C++ String to Int

In this post I will compare the following methods for parsing a string into an integer in C++:

  • Manually
  • atoi()
  • strtol()
  • sscanf()
  • std::stoi (C++11 only)
  • std::istringstream
  • Boost.LexicalCast
  • Boost.LexicalCast with C locale
  • Boost.Spirit.Qi
  • Boost.Coerce

But first lets look at the requirements I was looking for in a string-to-int parsing method.

Note: Your requirements may differ from my requirements.

  1. Correct — obviously the most important requirement! If it doesn’t work, it’s useless.
  2. Safe — nobody wants buffer overruns.
  3. Detectable Failure — if the string can’t be parsed, there should be a way of determining this.
  4. Base-10 — the solution shouldn’t magically switch the radix. For example “011″ should still parse as base 10, and “0×01″ should fail to parse.
  5. Match All — any trailing characters should cause the parsing to fail. For example “123a” should fail to parse.
  6. Fail on Overflow — parsing should fail if the integer overflows. For example “9999999999″ should fail to parse on a system where int 32-bits.
  7. Type Agnostic — the same solution should be able to parse a 16, 32 or 64 bit integer, either signed or unsigned.
  8. Locale Independent — Not an obvious requirement. In my case, “123,000″ should fail even if the current locale allows it. For user interaction this requirement would be different. If you control the entire program and never change the locale, this is a non-issue.
  9. Fast — performance may not be important depending on your project’s requirements.

Manually

#include <string>

// Does this handle all the edge cases? Who knows...
// Better make sure you test it thoroughly if you write it yourself!
bool String2Int(const std::string& str, int& result)
{
	std::string::const_iterator i = str.begin();

	if (i == str.end())
		return false;

	bool negative = false;

	if (*i == '-')
	{
		negative = true;
		++i;

		if (i == str.end())
			return false;
	}

	result = 0;

	for (; i != str.end(); ++i)
	{
		if (*i < '0' || *i > '9')
			return false;

		result *= 10;
		result += *i - '0';
	}

	if (negative)
	{
		result = -result;
	}

	return true;
}

String to int? Easy just write it yourself. By definition, this solution can handle any requirements you need, but will take time to implement and test. I have included a naive solution in the performance tests for comparison purposes.

int atoi(const char* str)

#include <string>
#include <cstddef>

bool String2Int(const std::string& str, int& result)

■ **Information provided**

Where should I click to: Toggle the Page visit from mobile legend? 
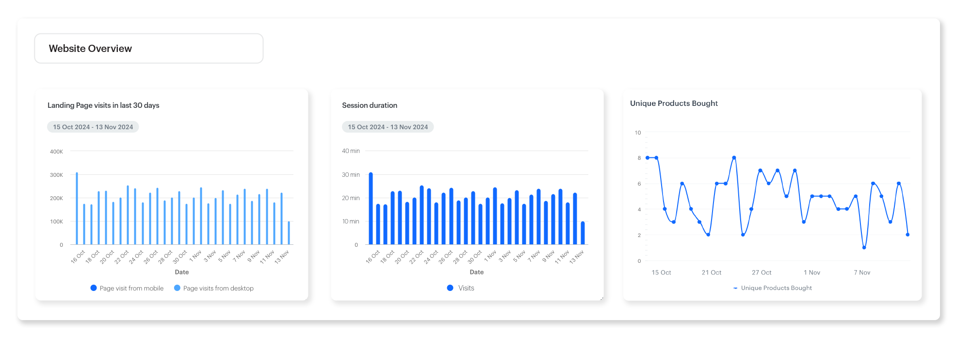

■ **Set of tasks**
1. Reproduce word for word the stretch of the article on parsing strings into integers in C++ from "In this post" through "string-to-int parsing method.".
2. Which requirement does the article on parsing strings into integers in C++ call the most important one?

■ **Solved problems**
1.
In this post I will compare the following methods for parsing a string into an integer in C++:

  • Manually
  • atoi()
  • strtol()
  • sscanf()
  • std::stoi (C++11 only)
  • std::istringstream
  • Boost.LexicalCast
  • Boost.LexicalCast with C locale
  • Boost.Spirit.Qi
  • Boost.Coerce

But first lets look at the requirements I was looking for in a string-to-int parsing method.

2. Correct, since a method that doesn't work is useless.